WORK INSTRUCTION: Nothing but the lines from the one containing "The image size is (1024, 859)." to the end of the data should be copied, exactly, and the pictures stay out.

(Records from a data collection)
════════════════
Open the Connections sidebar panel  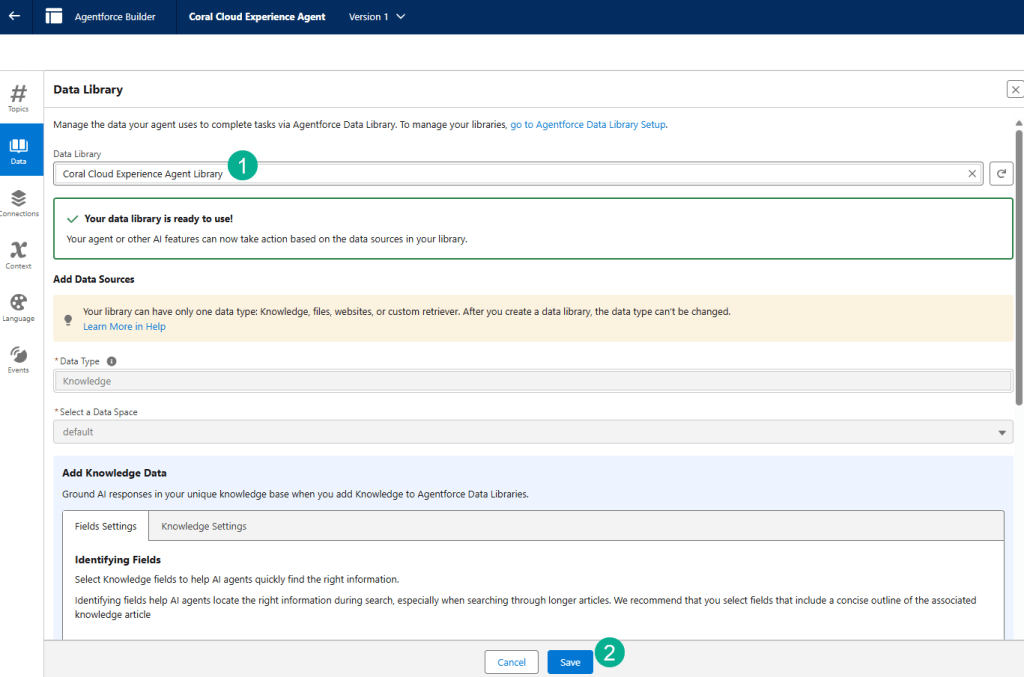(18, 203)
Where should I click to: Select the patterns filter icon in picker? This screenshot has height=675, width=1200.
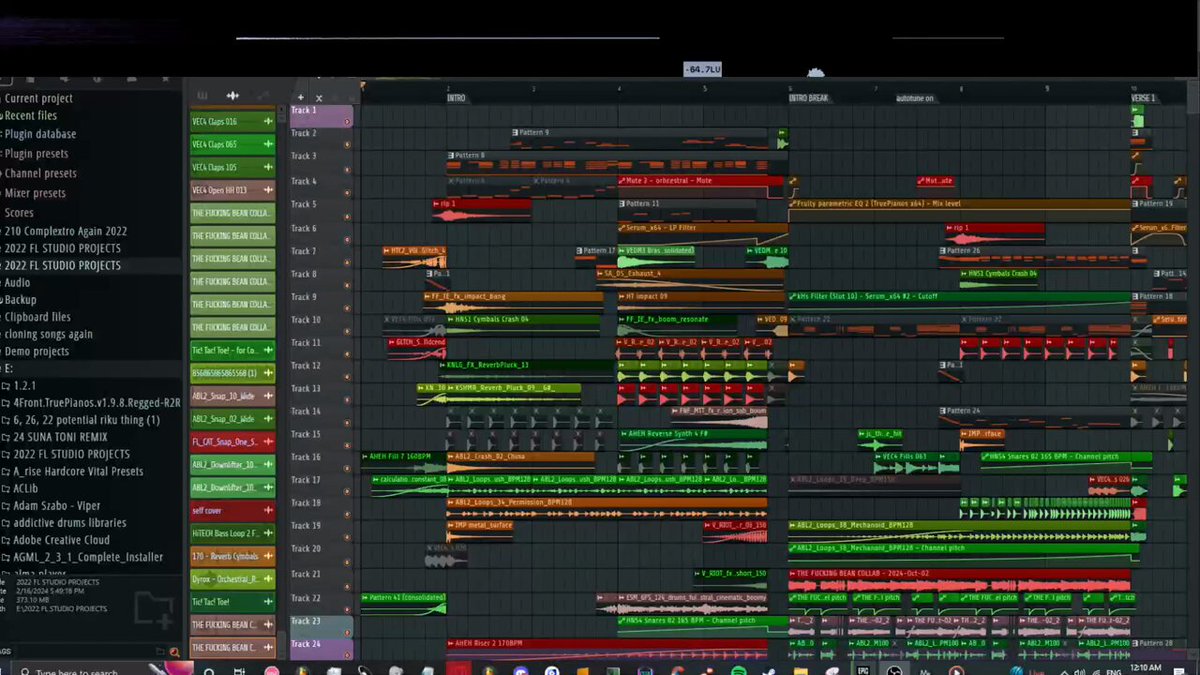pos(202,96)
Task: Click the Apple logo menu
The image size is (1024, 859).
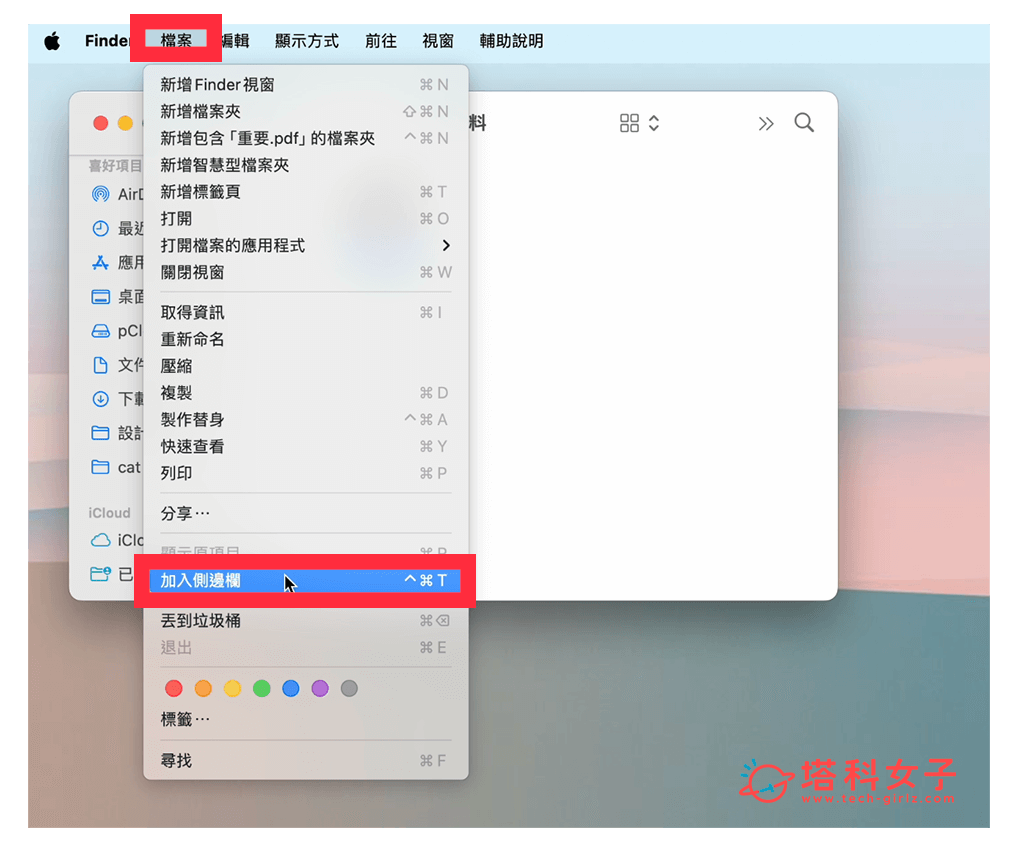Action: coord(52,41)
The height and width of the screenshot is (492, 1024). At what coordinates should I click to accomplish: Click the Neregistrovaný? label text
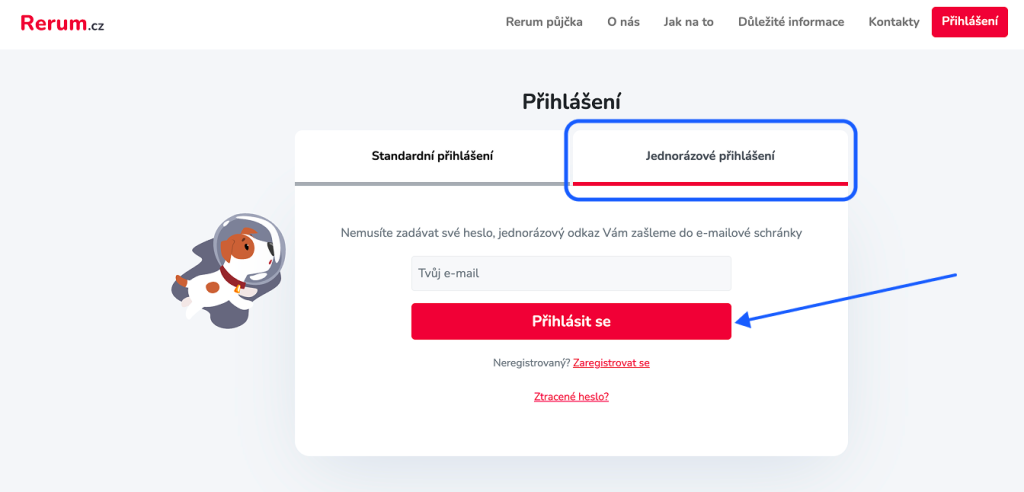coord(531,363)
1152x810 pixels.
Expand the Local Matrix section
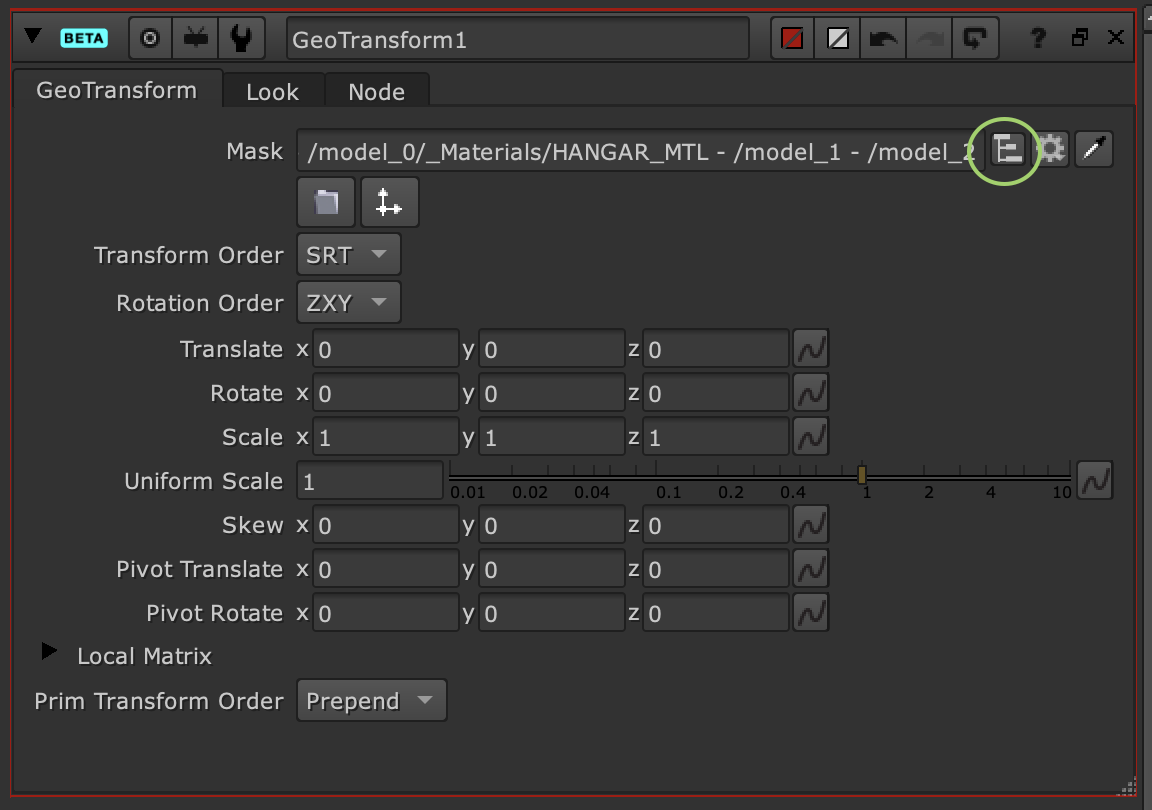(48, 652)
════════════════
SOLUTION TO THE EXERCISE:
The image size is (1024, 859).
Action: coord(52,41)
The height and width of the screenshot is (492, 1024). At what coordinates should I click to accomplish: Click the Neregistrovaný? label text
coord(531,363)
1152x810 pixels.
Expand the Local Matrix section
(48, 652)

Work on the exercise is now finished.